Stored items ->
• • • •

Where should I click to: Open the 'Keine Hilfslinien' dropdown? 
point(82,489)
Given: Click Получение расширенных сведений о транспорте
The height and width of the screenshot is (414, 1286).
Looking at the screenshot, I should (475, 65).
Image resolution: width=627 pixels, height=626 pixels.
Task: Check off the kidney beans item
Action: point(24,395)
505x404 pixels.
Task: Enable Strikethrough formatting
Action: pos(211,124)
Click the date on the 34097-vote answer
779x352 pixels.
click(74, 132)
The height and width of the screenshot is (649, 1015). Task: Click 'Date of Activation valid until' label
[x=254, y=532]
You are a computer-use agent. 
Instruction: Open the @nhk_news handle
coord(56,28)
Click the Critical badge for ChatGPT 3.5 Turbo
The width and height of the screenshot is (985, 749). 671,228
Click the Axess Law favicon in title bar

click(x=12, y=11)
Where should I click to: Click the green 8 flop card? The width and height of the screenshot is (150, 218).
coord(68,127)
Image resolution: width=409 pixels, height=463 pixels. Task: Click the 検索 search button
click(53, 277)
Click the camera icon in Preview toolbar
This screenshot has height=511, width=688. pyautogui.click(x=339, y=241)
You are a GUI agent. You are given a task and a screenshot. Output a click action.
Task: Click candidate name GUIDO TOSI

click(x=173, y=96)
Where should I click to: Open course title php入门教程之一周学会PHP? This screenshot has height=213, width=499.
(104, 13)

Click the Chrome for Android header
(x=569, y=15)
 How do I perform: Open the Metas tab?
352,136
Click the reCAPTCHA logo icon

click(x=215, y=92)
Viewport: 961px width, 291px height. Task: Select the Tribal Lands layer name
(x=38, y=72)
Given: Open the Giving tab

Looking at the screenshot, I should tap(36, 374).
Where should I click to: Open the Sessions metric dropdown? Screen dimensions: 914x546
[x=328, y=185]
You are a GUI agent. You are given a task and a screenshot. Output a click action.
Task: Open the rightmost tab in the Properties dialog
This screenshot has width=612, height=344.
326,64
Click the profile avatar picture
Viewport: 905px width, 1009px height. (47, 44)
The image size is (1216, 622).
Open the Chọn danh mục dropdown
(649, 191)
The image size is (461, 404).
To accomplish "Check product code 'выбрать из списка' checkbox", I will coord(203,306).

• • • •

Task to carry out -> Write out only those lines of the entries that lie between the line containing "Viewport: 961px width, 291px" and the last line, inclusive, reproducing them exactly.

Expected answer ->
Viewport: 961px width, 291px height. Task: Select the Tribal Lands layer name
(x=38, y=72)
Given: Open the Giving tab

Looking at the screenshot, I should tap(36, 374).
Where should I click to: Open the Sessions metric dropdown? Screen dimensions: 914x546
[x=328, y=185]
You are a GUI agent. You are given a task and a screenshot. Output a click action.
Task: Open the rightmost tab in the Properties dialog
This screenshot has width=612, height=344.
326,64
Click the profile avatar picture
Viewport: 905px width, 1009px height. (47, 44)
The image size is (1216, 622).
Open the Chọn danh mục dropdown
(649, 191)
The image size is (461, 404).
To accomplish "Check product code 'выбрать из списка' checkbox", I will coord(203,306).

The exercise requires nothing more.